(NEW YORK) — The global microchip shortage is now threatening the nation’s ambulance supply.
Ford, which supplies around 70% of the ambulance chassis used in the U.S., shut down production at various plants in mid-April due to the chip shortage, according to the American Ambulance Association and the Commission on Accreditation of Ambulance Services Ground Vehicle Standards.
“Without those chassis, the production of ambulances essentially slows down dramatically,” American Ambulance Association Spokesman Mark Van Arnam said. “So that becomes a public safety issue.”
Chassis inventories were already at “historically low levels” due to coronavirus shutting down manufacturing plants, Van Arnam explained.
In order to make an ambulance, manufacturers need to first construct a chassis, or frame, to build it on.
“An ambulance chassis contains dozens and dozens of microchips — more microchips than the average F-150,” Van Arnam said,
He said it takes between two to eight months to manufacture an ambulance from a “raw” chassis.
“An ambulance that doesn’t start today doesn’t deliver two, six, eight months from now,” he explained. “So, this is something that has a long-term type of effect.

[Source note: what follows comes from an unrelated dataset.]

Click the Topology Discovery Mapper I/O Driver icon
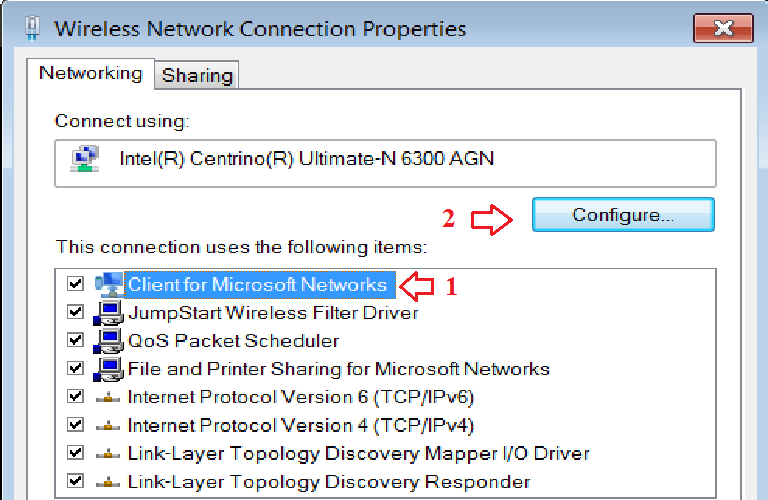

In the second half of this calendar year, there will be a real shortfall in the number of vehicles required to meet the demands of the mission.”
In a statement, the American Ambulance Association and Commission on Accreditation of Ambulance Services said, “complete shutdowns of some ambulance assembly lines [are] highly likely in the near future.”
Due to the pandemic, many microchip manufacturers were forced to halt production, Ivan Drury, senior manager of Insights at Edmunds, said in an interview with ABC News. Car companies cut back on chip orders and other technology companies bought as many chips as they could as their sales skyrocketed surrounding stay-at-home orders.
“These little chips are literally everything you buy nowadays — everything from your cellphone, to the PS5 that you want your kid to have, all the way up to your car, which might have hundreds or thousands of chips in it,” Drury said.
The pandemic adds an extra stressor on the need for ambulances.
“The demand is placed on health care and EMS specifically in this COVID era, and having a supply problem with the No. 1 commodity that’s required to be in the ambulance business is very, very difficult,” Van Arnam said. “That’s going to make the job even tougher.”
Car manufacturers aren’t sure how long the microchip shortage and the resulting shutdowns will last.
“We’re seeing shortages left and right, all vehicle types,” Drury said. “It’s not going to get any better before it gets worse.”